The ongoing transformation of how we earn a living
We continue to work on Michigan Future’s first ever state policy agenda. The goal is to recommend state policies that will help all Michiganders do better economically in the context of today’s and tomorrow’s realities. Not to try to use policy to turn the clock back.
What has become clear to us in doing the research for the report is how the nature of work is being transformed. And given that wages and benefits from work is how most of us primarily earn what is needed to pay the bills and save for our retirement and the kids education, the policy agenda must start with helping people get good-paying work.
But to do that we are facing significant headwinds. The reality today and almost certainly tomorrow is there is a lot of work that is not good paying. Not to mention less and less jobs have good benefits, if any at all.

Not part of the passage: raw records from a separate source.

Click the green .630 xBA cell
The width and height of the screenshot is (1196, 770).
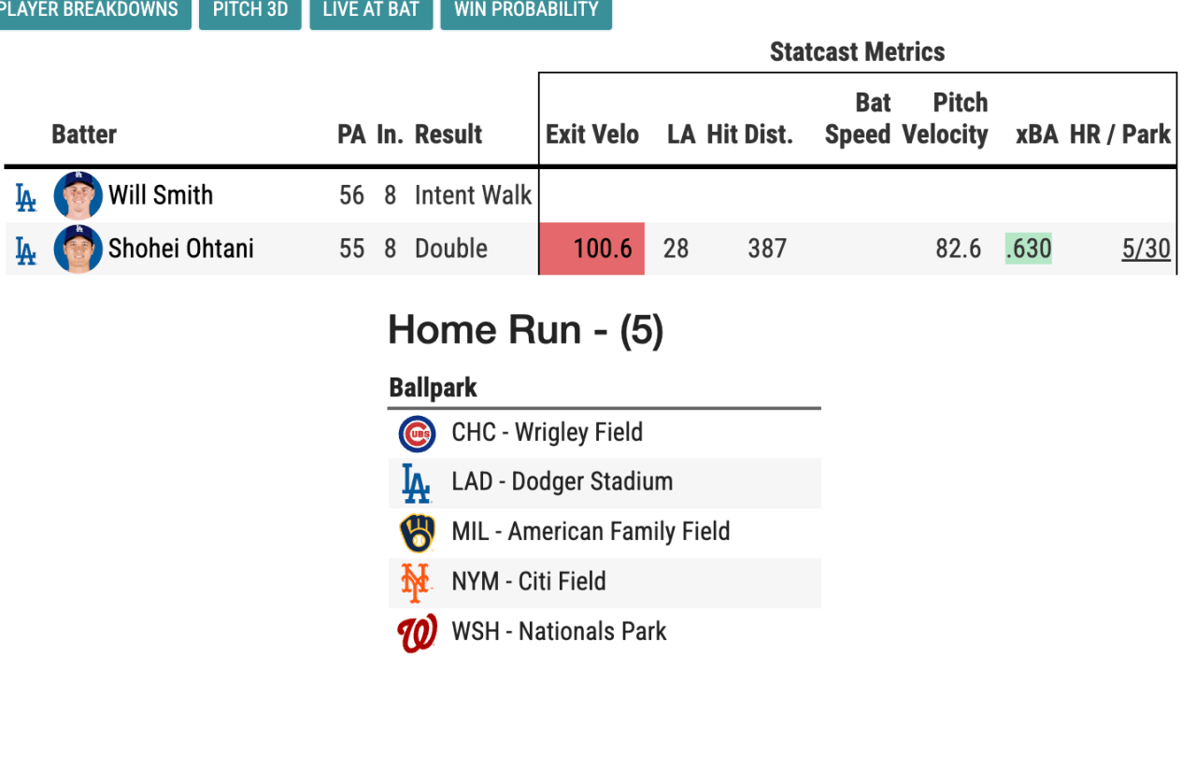click(x=1028, y=249)
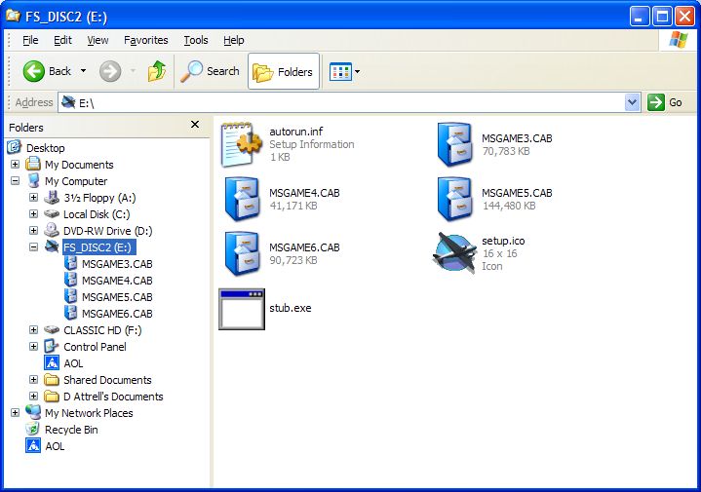Open the address bar dropdown arrow

pos(632,102)
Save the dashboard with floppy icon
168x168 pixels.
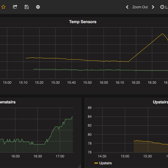(27, 7)
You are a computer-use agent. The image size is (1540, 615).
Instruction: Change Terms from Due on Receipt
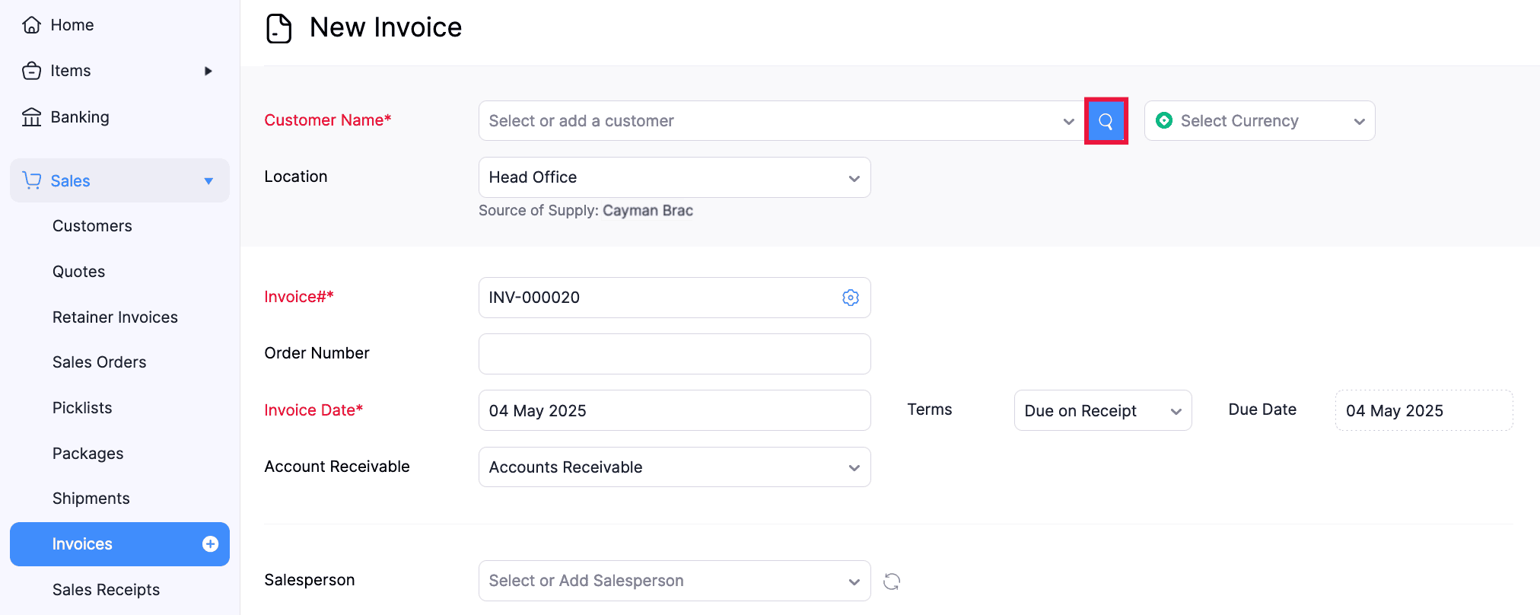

There are at least five big changes in how work is organized that job seekers will have to adjust to:
- Jobs are increasingly service-providing not goods-producing. Goods-producing is primarily work in farming, mining, manufacturing and construction. Now about 20 percent of American employment and continuously declining as a share of national employment.
- Good-paying work is increasingly going to professionals and managers who work in offices, schools and hospitals. Yes there are good-paying jobs that do not require a four year degree. And certainly there are good-paying jobs not done in offices, schools and hospitals. But good-paying work with good benefits is increasingly going to those with four year degrees or more and is increasingly concentrated in knowledge-based services.

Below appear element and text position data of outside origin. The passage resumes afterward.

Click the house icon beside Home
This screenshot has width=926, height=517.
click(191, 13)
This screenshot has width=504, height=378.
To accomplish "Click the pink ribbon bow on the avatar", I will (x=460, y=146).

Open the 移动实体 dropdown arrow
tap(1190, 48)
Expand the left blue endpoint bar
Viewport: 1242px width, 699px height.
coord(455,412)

- Smarter and smarter machines are accelerating the creative destruction of jobs, occupations and even industries. But which jobs, occupations and industries will be most affected and when is unpredictable. So your job and occupation today are less secure than yesterday and even less secure tomorrow than today.
- Because of smarter and smarter machines, work is increasingly right brain. Daniel Pink in A Whole New Mind posits that new good-paying jobs increasingly will go to people who are creators, empathizers, pattern recognizers and meaning makers.
- Increasingly contingent: more and more of us working for ourselves, not an employer. Contingent (gig economy) jobs so far tend to be low paying and without benefits.
To us that means that those most likely to have good-paying forty year careers are those with the best rock climbing and free agent skills. Rock climbers instead of ladder climbers. The notion of a career ladder–– predictable and linear steps upwards––in a world that is constantly changing is obsolete. Rather people will need to be like rock climbers––constantly adjusting to new opportunities and challenges. And then resourceful so they can take advantage of those opportunities. Add to that increasingly the ability to be your own employer. Finding good-paying work and good benefits and managing your own finances.
That means we need public policy to prepare us to be rock climbers and free agents. Which means a complete transformation in how we approach education. No longer about building primarily occupation-specific skills and no longer limited to pre K-16. But also to offer supports for periods of temporary unemployment. And, maybe most importantly, to augment wages and benefits for those in the many low-paying jobs either through employer mandates like the minimum wage and/or an expanded safety net like the earned income tax credit and universal health insurance.
This Post Has 2 Comments
Lou, How do you feel about Literary arts education as many colleges used to do and the comments you made in job choosing?
I had not heard of literary arts before. If this is a good description of what you are asking about: http://www.mcae.k12.mn.us/index.php?section=high-school_programs_art_literary it sounds terrific for building the kind of skills needed to put together successful careers in a n ever changing labor marker. at some point we are going to have to realize that rigorous broad skills are at least just as important as narrow occupation specific skills.